I'm hoping FCPS have already realized this and they are not weighing it heavily (just like a strong college does not weigh the SAT heavily because they know people prep a lot for it and they can easily raise/maximize their score by doing so).

Having said that, it is a good data point to have this test when applying so that they know kids can handle the program and benchmark to some degree. Again just like the SAT, a low score should raise a red flag that they have to check the other components, (specifically the teacher recs and classroom work) very carefully to make sure the child can handle it. I think they must/should require at least 1 high test score (so if kid had a bad day, they can take some other type of test to show that it was a one off).
Anonymous
Anonymous wrote:
Anonymous wrote:
"Good night's rest and breakfast" is traditional advice for ALL tests. When did that become code for "Fairfax county says no prepping"? Who are they afraid of offending? If they really man "don't prep", I'm sure they will say just that. You guys are killing me..


It's not a fairfax county thing at all. Ability tests have been normed with kids who did not prep and have never seen the questions, other than the sample questions from the test manufacturer. Prepping for the test makes the result invalid. If your kid preps for the CogAT and scores at the 98th percentile, your child is not truly at the 98th percentile. If that same child's scores had been normed against a sample of kids who did prep, the percentile rank would be much lower. The creator of the CogAT pretty much states that prepping makes the scores invalid. http://faculty.education.uiowa.edu/docs/default-source/dlohman/thoughts-on-policies-to-mitigate-effects-of-practice-tests-and-coaching.pdf?sfvrsn=2

That being said, a "no prepping" policy is completely unenforceable. So, FCPS should just urge everyone to prep, recommend some prep workbooks, and hope that the artificial score inflation will be more or less equal for all students so they can correctly identify the true top 15-20%.


That's pretty much impossible to enforce in a middle-class home where parents pay attention to the children's development. I've been playing vocabulary games with my son since he was four, so that's your sentence completion right there. He attends the Russian School of Math, and all they do there is work on pattern recognition and math practice. So there you go, without ever cracking open the practice test, he's already done hundreds of very similar questions. You can't tell me that CogAt scores are only valid with children who have never seen a logic puzzle or a vocab question before.
Anonymous
Anonymous wrote: You can't tell me that CogAt scores are only valid with children who have never seen a logic puzzle or a vocab question before.

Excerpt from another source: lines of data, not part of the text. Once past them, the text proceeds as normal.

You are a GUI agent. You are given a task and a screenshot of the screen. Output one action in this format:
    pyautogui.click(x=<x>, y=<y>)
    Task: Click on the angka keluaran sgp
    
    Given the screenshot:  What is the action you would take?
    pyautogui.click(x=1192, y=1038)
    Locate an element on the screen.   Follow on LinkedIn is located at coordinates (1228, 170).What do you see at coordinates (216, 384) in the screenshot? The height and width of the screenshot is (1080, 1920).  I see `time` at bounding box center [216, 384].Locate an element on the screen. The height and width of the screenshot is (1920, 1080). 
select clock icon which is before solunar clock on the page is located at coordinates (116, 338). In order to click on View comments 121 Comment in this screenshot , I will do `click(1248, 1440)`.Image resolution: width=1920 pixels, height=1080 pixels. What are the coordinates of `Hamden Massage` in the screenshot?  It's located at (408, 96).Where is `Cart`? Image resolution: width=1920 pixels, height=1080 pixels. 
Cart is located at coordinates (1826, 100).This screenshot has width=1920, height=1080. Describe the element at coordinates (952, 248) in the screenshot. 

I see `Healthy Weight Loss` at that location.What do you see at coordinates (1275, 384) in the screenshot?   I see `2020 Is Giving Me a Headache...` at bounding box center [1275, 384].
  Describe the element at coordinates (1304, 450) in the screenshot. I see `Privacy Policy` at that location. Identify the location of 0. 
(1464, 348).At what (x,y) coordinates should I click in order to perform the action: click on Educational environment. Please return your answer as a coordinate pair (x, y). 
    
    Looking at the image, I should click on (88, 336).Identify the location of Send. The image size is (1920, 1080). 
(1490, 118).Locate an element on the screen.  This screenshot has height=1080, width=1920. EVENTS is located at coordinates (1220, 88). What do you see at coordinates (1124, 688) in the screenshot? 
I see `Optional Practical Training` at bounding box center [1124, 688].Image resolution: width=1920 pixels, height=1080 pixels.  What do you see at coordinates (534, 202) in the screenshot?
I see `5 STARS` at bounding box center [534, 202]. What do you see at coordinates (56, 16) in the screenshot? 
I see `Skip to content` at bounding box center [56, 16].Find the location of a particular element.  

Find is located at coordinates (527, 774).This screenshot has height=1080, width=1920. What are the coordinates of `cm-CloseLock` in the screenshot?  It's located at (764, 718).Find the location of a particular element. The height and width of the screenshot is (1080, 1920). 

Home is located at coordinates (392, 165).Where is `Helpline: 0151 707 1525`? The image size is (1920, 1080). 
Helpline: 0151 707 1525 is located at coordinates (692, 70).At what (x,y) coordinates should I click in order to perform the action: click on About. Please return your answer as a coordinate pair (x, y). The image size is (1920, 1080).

No one is saying that. People are saying that the scores are only valid for kids who haven't seen the exact same format of questions used in the test. If the test is using questions with a format that is already generally used by kids doing simple logic puzzles or vocab exercises, then it's a fundamentally flawed ability/aptitude test. Children who are highly enriched still have valid scores. Children who have been prepped with the exact same format of question do not. Children who are highly enriched are likely to have high scores on the CogAT, WISC, and any other test administered to those children. Children who specifically prep the CogAT will only have high scores on the CogAT.